MATERIALS PROVIDED:

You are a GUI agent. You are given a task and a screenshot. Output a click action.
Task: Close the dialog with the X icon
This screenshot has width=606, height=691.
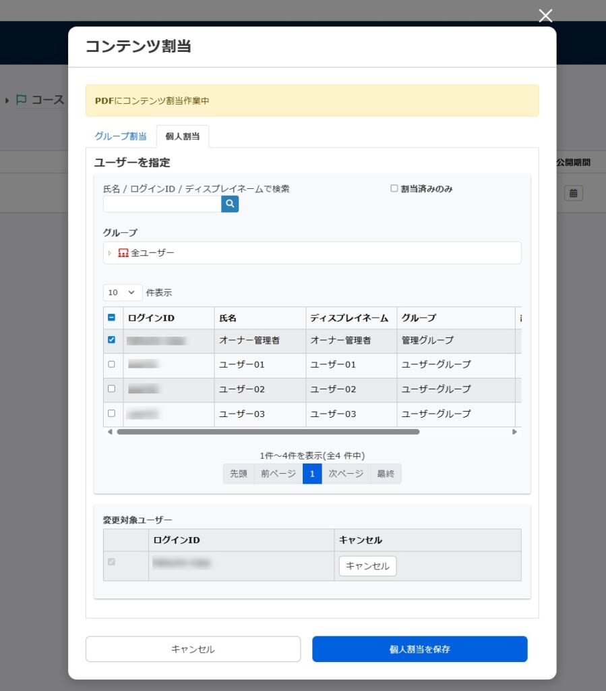tap(545, 16)
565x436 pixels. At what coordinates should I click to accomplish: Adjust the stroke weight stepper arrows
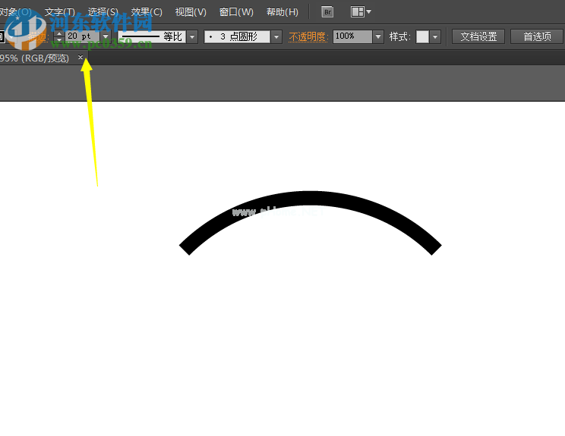[59, 36]
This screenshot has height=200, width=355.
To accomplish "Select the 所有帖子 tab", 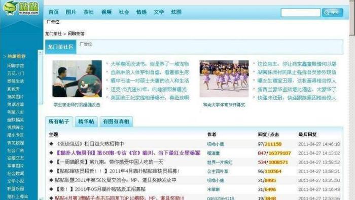I will point(59,122).
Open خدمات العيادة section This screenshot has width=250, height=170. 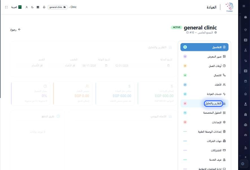pos(204,94)
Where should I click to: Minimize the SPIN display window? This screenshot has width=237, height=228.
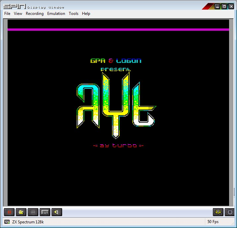(217, 6)
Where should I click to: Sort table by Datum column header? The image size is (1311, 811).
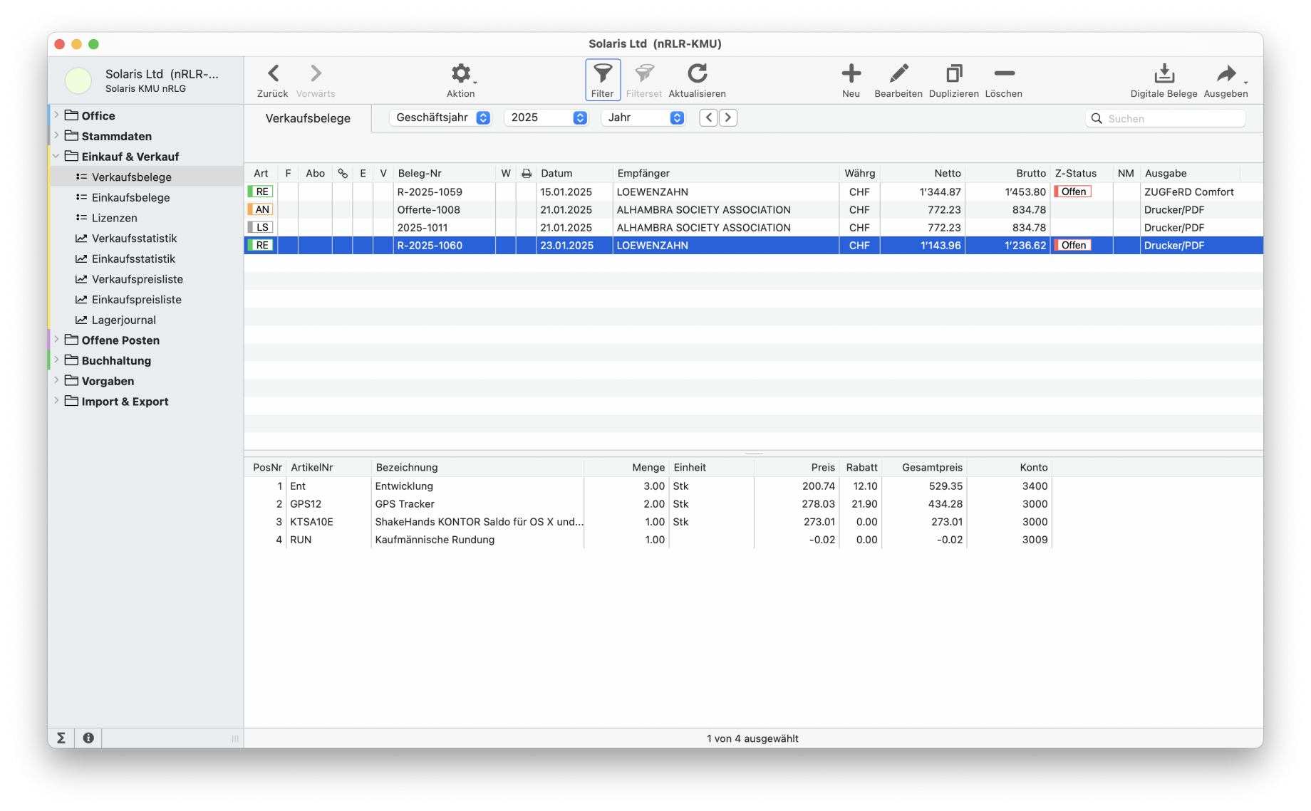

PROBLEM DETAILS: Reproduce the rows from the line containing "Where should I click to: Minimize" through the end of the rows, including both ends, and omit the pictures.

PROBLEM SOLUTION:
Where should I click to: Minimize the SPIN display window? This screenshot has width=237, height=228.
(217, 6)
Where should I click to: Sort table by Datum column header? The image size is (1311, 811).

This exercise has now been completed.